## Data on locating visible targets
########################################
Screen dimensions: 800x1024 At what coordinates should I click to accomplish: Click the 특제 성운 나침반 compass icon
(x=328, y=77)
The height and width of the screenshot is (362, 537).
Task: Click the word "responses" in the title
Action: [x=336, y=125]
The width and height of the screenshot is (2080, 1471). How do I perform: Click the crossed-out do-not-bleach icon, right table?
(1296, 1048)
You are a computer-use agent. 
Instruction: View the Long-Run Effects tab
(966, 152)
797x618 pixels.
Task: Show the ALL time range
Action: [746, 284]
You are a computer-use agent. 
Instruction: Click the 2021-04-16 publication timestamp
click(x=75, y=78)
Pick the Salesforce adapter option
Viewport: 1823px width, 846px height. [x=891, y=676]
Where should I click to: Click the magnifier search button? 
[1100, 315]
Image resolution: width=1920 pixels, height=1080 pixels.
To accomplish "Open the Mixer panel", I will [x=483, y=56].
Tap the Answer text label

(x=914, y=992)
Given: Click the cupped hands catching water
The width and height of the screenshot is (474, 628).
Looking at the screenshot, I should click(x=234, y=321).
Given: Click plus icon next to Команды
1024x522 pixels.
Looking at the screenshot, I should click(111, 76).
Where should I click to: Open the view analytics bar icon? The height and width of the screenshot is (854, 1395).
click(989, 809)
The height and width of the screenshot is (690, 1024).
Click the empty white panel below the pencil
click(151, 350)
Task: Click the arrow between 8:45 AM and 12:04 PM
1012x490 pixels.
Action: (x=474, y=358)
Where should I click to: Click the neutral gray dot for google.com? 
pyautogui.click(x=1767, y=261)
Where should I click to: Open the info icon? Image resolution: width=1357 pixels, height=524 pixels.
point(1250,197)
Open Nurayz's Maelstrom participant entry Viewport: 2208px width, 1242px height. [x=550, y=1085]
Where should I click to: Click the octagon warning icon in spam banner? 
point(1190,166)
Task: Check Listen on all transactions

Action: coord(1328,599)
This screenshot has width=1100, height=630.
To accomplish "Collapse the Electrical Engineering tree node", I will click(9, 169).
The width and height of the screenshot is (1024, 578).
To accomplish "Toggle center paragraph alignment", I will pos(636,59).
########################################
## Prompt
Reproduce every entry above word for word, keeping each line in its original order.

## Written solution
Screen dimensions: 800x1024 At what coordinates should I click to accomplish: Click the 특제 성운 나침반 compass icon
(x=328, y=77)
The height and width of the screenshot is (362, 537).
Task: Click the word "responses" in the title
Action: [x=336, y=125]
The width and height of the screenshot is (2080, 1471). How do I perform: Click the crossed-out do-not-bleach icon, right table?
(1296, 1048)
You are a computer-use agent. 
Instruction: View the Long-Run Effects tab
(966, 152)
797x618 pixels.
Task: Show the ALL time range
Action: [746, 284]
You are a computer-use agent. 
Instruction: Click the 2021-04-16 publication timestamp
click(x=75, y=78)
Pick the Salesforce adapter option
Viewport: 1823px width, 846px height. [x=891, y=676]
Where should I click to: Click the magnifier search button? 
[1100, 315]
Image resolution: width=1920 pixels, height=1080 pixels.
To accomplish "Open the Mixer panel", I will [x=483, y=56].
Tap the Answer text label

(x=914, y=992)
Given: Click the cupped hands catching water
The width and height of the screenshot is (474, 628).
Looking at the screenshot, I should click(x=234, y=321).
Given: Click plus icon next to Команды
1024x522 pixels.
Looking at the screenshot, I should click(111, 76).
Where should I click to: Open the view analytics bar icon? The height and width of the screenshot is (854, 1395).
click(989, 809)
The height and width of the screenshot is (690, 1024).
Click the empty white panel below the pencil
click(151, 350)
Task: Click the arrow between 8:45 AM and 12:04 PM
1012x490 pixels.
Action: (x=474, y=358)
Where should I click to: Click the neutral gray dot for google.com? 
pyautogui.click(x=1767, y=261)
Where should I click to: Open the info icon? Image resolution: width=1357 pixels, height=524 pixels.
point(1250,197)
Open Nurayz's Maelstrom participant entry Viewport: 2208px width, 1242px height. [x=550, y=1085]
Where should I click to: Click the octagon warning icon in spam banner? 
point(1190,166)
Task: Check Listen on all transactions

Action: coord(1328,599)
This screenshot has width=1100, height=630.
To accomplish "Collapse the Electrical Engineering tree node", I will click(9, 169).
The width and height of the screenshot is (1024, 578).
To accomplish "Toggle center paragraph alignment", I will pos(636,59).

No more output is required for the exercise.